Are there times of the year when returns are better or worse?
Abnormal Returns prompted this question with “SAD and the Halloween indicator” in which it is claimed that the US market tends to outperform from about Halloween until April.
The data consisted of 15,548 daily returns of the S&P 500 starting in 1950. Then the point along the year was found for each day.
The lowess smoother was used to find the typical return for each point in the year. To see how surprising the deviations are, 1000 instances of permuting the returns (so that there is no trend) were smoothed in the same manner.
Figure 1 shows the smoothing using the default settings. As with all the plots, the smooths of the 1000 permuted datasets are shown in thin gold lines, and the smooth of the actual data is shown with a thick blue line.
Figure 1: Lowess smooth with span=2/3 on the full data.Figure 1 is suggestive that the summer has lower returns — consistent with Halloween indicator theory. However, this is really over-smoothed. Figure 2 uses a more reasonable level of smoothing.

STORED DATA -
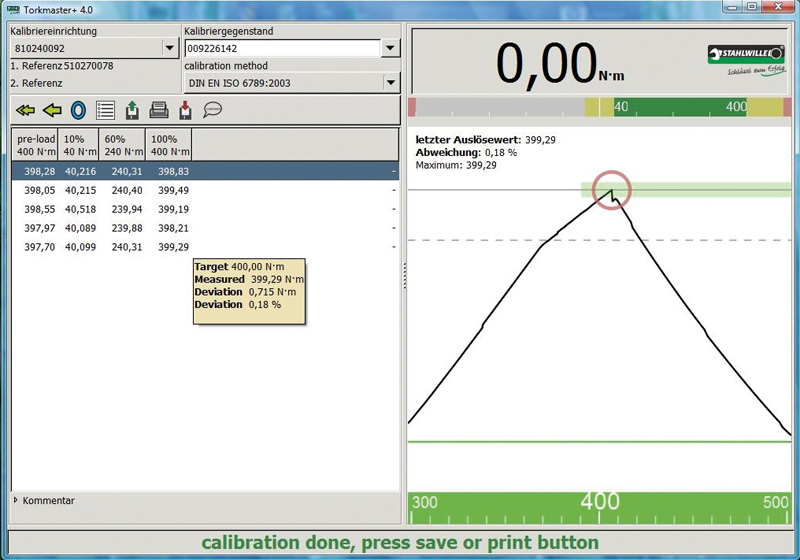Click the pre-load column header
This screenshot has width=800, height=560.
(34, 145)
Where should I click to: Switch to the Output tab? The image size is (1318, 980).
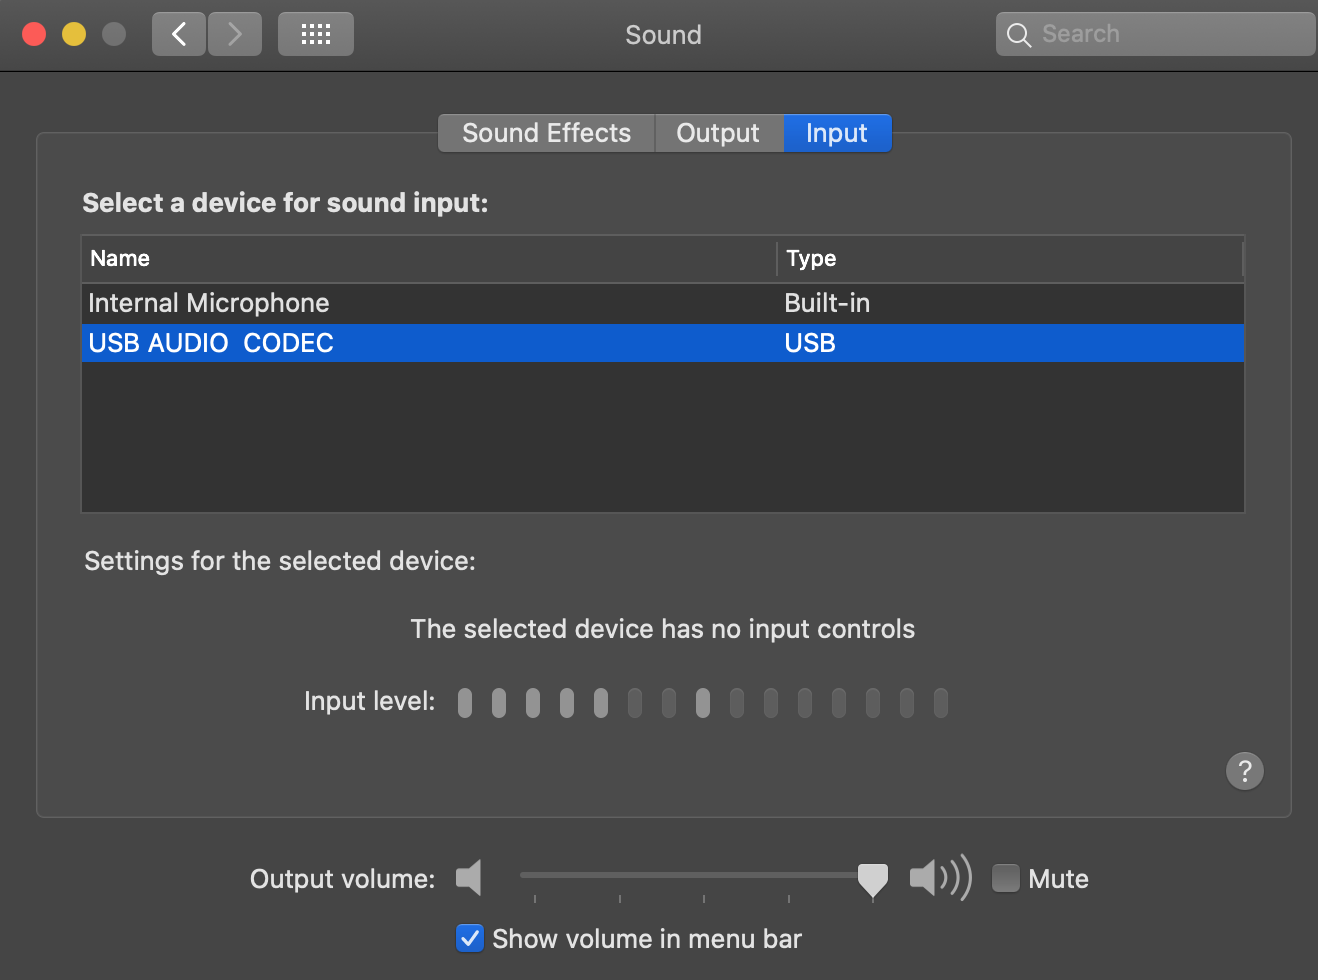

WHAT YOU WILL DO - In the passage on seasonal stock returns, how many daily S&P 500 returns make up the data? The listing has no connection to the passage on seasonal stock returns.

REPLY - 15,548 daily returns, starting in 1950.